| Verena Schmidt |
| 26.08.2026 14:00 Uhr |
Eine Impfung gegen das West-Nil-Fieber gibt es derzeit nicht. Es kommt vor allem auf einen guten Mückenschutz an. Dazu zählt, Kleidung zu tragen, die möglichst viel Haut bedeckt, und freie Hautstellen mit einem Repellent zu schützen. / © Getty Images/LordHenriVoton
Das West-Nil-Fieber, ausgelöst durch das gleichnamige Virus, ist eine Zoonose, die in verschiedenen Regionen der Welt endemisch vorkommt.

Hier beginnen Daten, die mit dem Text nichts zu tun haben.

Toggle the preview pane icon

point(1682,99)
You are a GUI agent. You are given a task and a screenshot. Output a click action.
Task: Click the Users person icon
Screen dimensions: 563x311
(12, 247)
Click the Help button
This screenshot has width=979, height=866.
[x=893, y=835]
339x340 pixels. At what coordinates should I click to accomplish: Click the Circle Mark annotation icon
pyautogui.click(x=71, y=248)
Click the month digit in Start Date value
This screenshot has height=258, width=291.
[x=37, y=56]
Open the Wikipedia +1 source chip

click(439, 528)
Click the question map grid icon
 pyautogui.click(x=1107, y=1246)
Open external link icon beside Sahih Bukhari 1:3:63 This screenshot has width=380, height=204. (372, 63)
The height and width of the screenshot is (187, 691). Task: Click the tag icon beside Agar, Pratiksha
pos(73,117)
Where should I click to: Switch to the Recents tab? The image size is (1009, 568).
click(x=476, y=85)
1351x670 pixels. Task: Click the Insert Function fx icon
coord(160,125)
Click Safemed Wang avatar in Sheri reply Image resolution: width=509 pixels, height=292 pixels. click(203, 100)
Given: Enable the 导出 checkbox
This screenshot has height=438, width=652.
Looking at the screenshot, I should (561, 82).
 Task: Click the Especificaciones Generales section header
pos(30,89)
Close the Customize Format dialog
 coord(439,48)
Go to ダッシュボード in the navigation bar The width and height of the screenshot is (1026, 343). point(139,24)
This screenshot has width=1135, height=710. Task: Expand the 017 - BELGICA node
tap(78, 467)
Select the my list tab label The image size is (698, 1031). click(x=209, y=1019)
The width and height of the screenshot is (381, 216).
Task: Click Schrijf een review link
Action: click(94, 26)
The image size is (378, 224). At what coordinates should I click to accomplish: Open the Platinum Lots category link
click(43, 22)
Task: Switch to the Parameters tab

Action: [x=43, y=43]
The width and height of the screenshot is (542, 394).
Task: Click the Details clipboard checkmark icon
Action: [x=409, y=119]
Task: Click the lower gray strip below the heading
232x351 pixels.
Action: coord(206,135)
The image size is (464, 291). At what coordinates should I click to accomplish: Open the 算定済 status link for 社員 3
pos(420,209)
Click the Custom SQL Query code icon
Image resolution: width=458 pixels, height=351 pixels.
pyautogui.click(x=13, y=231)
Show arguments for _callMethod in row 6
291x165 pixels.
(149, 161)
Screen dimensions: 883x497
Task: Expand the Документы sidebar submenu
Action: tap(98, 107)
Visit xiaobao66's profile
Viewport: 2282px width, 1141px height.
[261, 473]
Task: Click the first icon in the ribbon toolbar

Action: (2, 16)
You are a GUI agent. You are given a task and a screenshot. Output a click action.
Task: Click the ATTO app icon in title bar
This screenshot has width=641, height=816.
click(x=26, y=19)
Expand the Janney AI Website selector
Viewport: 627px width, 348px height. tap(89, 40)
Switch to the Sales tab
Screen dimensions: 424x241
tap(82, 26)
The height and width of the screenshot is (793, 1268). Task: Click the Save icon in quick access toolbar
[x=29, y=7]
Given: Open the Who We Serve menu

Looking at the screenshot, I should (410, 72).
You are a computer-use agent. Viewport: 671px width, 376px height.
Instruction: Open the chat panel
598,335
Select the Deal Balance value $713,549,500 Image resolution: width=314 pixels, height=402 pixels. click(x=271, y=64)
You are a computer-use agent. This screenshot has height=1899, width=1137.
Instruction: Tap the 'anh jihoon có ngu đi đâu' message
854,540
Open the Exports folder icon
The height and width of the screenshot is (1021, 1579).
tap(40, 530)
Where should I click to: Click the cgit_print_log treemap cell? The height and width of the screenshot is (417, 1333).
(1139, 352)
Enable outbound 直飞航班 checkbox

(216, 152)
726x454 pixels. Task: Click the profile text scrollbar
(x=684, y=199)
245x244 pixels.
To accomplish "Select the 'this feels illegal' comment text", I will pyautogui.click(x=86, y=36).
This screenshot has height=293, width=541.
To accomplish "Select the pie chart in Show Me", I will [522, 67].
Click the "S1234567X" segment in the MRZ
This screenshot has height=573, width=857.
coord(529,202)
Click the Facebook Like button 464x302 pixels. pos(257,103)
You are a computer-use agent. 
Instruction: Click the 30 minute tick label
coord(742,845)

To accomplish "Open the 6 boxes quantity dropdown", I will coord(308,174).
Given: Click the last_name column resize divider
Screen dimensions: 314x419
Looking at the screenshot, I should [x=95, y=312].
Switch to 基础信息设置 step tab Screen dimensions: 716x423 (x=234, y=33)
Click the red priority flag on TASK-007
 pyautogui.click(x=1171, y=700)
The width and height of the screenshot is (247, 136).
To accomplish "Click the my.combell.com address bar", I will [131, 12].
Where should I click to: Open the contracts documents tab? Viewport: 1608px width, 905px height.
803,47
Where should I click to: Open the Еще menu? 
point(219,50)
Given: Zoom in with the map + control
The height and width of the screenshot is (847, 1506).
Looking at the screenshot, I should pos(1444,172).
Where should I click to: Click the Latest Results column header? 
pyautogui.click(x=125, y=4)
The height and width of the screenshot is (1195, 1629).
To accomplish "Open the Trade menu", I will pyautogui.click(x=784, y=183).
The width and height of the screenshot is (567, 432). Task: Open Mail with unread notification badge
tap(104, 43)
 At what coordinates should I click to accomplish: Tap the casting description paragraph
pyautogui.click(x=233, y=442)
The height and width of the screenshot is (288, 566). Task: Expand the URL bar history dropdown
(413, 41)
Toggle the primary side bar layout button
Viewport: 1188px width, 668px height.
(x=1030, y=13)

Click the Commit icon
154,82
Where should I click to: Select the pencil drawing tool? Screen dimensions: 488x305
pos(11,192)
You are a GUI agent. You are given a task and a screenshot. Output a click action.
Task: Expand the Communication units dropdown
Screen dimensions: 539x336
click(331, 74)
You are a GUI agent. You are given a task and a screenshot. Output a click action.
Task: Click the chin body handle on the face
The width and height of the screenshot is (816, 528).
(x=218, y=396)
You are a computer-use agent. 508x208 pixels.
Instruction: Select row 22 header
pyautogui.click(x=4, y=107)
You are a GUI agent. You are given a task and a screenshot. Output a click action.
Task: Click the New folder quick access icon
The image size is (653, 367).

Das Virus gelangte über Zugvögel aus tropischen und subtropischen Gebieten nach Europa, wo es sich in den vergangenen Jahren immer weiter ausgebreitet hat. In Deutschland wurde das Virus laut Robert-Koch-Institut (RKI) 2018 erstmals bei Vögeln und Pferden gefunden. Seit 2019 wurden dann auch hierzulande durch Mücken übertragene Erkrankungsfälle (autochthon) beim Menschen registriert.
In Südeuropa wird das Virus seit langem vor allem im Sommer übertragen. Häufig betroffen sind Italien, Griechenland, Frankreich und weite Teile des Balkans. In diesem Sommer hätten bisher 99 Regionen in zwölf europäischen Ländern Infektionen mit dem West-Nil-Virus verzeichnet (Stand 21. August 2026), meldet das European Centre for Disease Prevention and Control (ECDC) in seinem wöchentlichen Report. Das sind deutlich mehr als noch im Jahr zuvor. 2025 hatten neun europäische Länder Infektionen gemeldet, insgesamt waren 67 Regionen betroffen. Besonders in Italien und Griechenland gibt es in diesem Jahr viele Fälle: Italien hat laut ECDC bislang 311 Fälle gemeldet; in Griechenland hat sich die Zahl der Infektionen seit Ende Juli vervierfacht, es gibt insgesamt 157 bestätigte Infektionen, und 13 Menschen sind nach einer Infektion gestorben.
Die Weltgesundheitsorganisation WHO hatte die europäischen Länder schon im Juli zu verstärkter Wachsamkeit aufgerufen. Für die meisten Menschen sei das Risiko einer Infektion zwar gering, doch alle, die in einem betroffenen Gebiet leben oder dorthin reisen, sollten grundlegende Vorkehrungen zur Vermeidung von Mückenstichen treffen und die Anzeichen für eine schwere Erkrankung kennen, falls sie selbst oder Personen aus ihrem näheren Umfeld erkranken.
Infektionen verlaufen überwiegend asymptomatisch oder mit milden Beschwerden. Etwa 20 Prozent der Infizierten entwickeln laut RKI eine fieberhafte, grippeähnliche Erkrankung. Der Krankheitsbeginn ist abrupt mit Fieber, Schüttelfrost, Kopf- und Rückenschmerzen, Abgeschlagenheit und Lymphknotenschwellungen. Bei etwa der Hälfte der Erkrankten findet sich ein blasser, makulopapulöser Hautausschlag, der sich vom Stamm zum Kopf und zu den Gliedmaßen ausbreitet.
Etwa 1 Prozent der Infizierten erkrankt schwer an der neuroinvasiven Form, dabei kann es zu einer Meningitis und selten zu einer Enzephalitis kommen – häufig mit bleibenden Spätfolgen. Bei der neuroinvasiven Form verläuft das West-Nil-Fieber bei bis zu 10 Prozent tödlich, vor allem Ältere und Patienten mit einer kardiovaskulären Vorerkrankung oder einer Immunsuppression sterben daran.
Behandelt wird das West-Nil-Fieber symptomatisch. Insbesondere älteren oder immungeschwächten Personen, die ein erhöhtes Risiko für einen schweren Verlauf haben, wird in betroffenen Gebieten ein konsequenter Schutz vor Mückenstichen empfohlen: bei bekannter Mückenbelastung langärmelige Hemden/Blusen und lange Hosen tragen, sich am Abend in geschlossenen oder klimatisierten Räumen aufhalten, Repellents und Insektizide anwenden und Moskitonetze und Fenstergitter anbringen. Mückenbrutplätze, also stehende Wasseroberflächen etwa in Regentonnen, Blumenuntersetzern oder Eimern, sollten möglichst beseitigt werden.